# Sage Barista Express grinder use.



## RobbieL (May 13, 2020)

I have had a Barista Express for a few years now which I must admit Isn't used daily. Occasionally for a quick coffee I use an Aeropress and have a small hand grinder for that purpose. However due to shoulder injury using the hand grinder can be quite painful. Is is safe to use the Sage occasionally as a grinder on its own. I don't leave the water tank filled when not in use, but I don't know if there is a safe setting that will let me put a hand full of beans in the hopper to grind.

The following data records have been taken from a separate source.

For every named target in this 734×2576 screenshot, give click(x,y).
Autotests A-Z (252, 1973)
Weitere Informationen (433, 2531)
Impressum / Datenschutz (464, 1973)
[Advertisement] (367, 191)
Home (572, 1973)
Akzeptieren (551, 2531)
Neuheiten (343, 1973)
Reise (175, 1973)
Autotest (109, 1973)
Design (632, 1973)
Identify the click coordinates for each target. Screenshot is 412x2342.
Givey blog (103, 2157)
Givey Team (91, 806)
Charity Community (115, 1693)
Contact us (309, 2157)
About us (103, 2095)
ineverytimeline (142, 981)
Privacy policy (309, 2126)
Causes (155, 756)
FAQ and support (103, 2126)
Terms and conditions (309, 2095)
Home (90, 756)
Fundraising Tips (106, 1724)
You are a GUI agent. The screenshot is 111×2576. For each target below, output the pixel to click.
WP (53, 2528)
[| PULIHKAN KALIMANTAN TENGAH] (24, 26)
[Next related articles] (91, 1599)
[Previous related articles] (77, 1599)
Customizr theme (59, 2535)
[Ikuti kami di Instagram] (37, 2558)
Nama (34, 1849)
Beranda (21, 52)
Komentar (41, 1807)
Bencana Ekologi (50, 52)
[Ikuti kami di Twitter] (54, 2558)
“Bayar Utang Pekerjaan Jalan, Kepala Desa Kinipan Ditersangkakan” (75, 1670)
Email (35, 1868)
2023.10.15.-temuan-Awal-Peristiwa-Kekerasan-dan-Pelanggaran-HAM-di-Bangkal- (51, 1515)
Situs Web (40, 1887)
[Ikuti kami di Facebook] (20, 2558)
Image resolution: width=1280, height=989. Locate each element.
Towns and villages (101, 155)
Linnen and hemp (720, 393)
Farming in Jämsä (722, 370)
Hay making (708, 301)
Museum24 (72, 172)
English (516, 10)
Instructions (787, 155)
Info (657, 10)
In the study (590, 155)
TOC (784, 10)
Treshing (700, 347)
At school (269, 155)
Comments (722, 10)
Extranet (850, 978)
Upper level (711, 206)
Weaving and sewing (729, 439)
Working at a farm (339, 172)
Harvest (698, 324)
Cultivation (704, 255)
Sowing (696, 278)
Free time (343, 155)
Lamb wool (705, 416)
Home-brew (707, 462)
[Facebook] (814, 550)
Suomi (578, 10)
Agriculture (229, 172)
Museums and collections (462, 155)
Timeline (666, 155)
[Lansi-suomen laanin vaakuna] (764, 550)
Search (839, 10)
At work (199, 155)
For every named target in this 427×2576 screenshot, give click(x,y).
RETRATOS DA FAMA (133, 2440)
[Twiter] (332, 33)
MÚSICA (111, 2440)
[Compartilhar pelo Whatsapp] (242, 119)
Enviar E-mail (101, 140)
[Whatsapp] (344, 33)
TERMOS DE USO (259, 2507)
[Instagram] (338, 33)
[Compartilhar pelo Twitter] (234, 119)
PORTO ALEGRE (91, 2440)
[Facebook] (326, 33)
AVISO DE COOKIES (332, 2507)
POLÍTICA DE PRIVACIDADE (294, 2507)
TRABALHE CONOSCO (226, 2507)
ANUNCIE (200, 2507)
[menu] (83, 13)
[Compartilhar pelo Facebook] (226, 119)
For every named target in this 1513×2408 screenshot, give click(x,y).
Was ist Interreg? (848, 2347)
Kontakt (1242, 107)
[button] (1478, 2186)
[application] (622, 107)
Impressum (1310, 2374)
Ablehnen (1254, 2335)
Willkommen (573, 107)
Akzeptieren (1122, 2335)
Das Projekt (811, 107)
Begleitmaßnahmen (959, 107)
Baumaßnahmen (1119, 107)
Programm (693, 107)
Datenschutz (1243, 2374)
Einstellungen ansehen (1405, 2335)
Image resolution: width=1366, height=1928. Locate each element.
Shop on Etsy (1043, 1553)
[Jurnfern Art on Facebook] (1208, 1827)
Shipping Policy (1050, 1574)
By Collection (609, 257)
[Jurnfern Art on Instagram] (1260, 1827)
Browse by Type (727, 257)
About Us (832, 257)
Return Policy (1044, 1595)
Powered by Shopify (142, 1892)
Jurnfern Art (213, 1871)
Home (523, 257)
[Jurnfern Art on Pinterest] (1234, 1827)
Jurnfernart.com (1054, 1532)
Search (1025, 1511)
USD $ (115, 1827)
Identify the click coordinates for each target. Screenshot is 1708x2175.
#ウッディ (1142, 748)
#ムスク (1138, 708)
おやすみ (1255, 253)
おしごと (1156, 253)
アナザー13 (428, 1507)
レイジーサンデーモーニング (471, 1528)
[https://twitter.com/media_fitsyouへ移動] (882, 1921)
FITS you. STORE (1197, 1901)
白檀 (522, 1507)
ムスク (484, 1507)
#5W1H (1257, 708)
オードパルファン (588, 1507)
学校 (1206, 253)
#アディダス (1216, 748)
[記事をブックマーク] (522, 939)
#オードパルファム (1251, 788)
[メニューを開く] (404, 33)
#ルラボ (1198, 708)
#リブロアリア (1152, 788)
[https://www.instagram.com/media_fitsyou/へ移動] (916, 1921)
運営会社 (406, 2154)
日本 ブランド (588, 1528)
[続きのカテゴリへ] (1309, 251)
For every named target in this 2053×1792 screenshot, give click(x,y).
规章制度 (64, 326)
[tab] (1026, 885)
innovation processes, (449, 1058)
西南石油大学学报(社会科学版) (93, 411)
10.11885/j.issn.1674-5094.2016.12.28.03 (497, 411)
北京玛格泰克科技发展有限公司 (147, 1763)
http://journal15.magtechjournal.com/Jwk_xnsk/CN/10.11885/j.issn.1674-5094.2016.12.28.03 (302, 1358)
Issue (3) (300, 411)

Or is buying a separate grinder the best idea.


----------



## Adam.f (Apr 9, 2020)

I have the pro and use it with just the beans I need For each shot I weight out 19g and grind. I have not had any problemsI don't clean it out as I use it daily (I do however clean it out on my cleaning routine, once a week or when I change to different beans) so no stale coffee grind will be left but if you don't use it daily It would need more frequent clean out. I don't see it being a problem to find the right setting with some trail and error.


----------



## RobbieL (May 13, 2020)

I think the main worry is turning it on without water so that I can use it as a grinder for the Aeropress. Not sure if the electronics sense the lack of water and therefore dont turn the boiler on. I dont want to find out the hard way.


----------



## Dalerst (Jan 22, 2020)

RobbieL said:


> I think the main worry is turning it on without water so that I can use it as a grinder for the Aeropress. Not sure if the electronics sense the lack of water and therefore dont turn the boiler on. I dont want to find out the hard way.


 I Think you will struggle to get the grind out of your sage machine to suit the Aeropress , it designed as an espresso grinder with very fine grind, Aeropress needs a more medium grind.


----------



## RobbieL (May 13, 2020)

I will probably opt for a separate grinder, something small that can be tucked away.


----------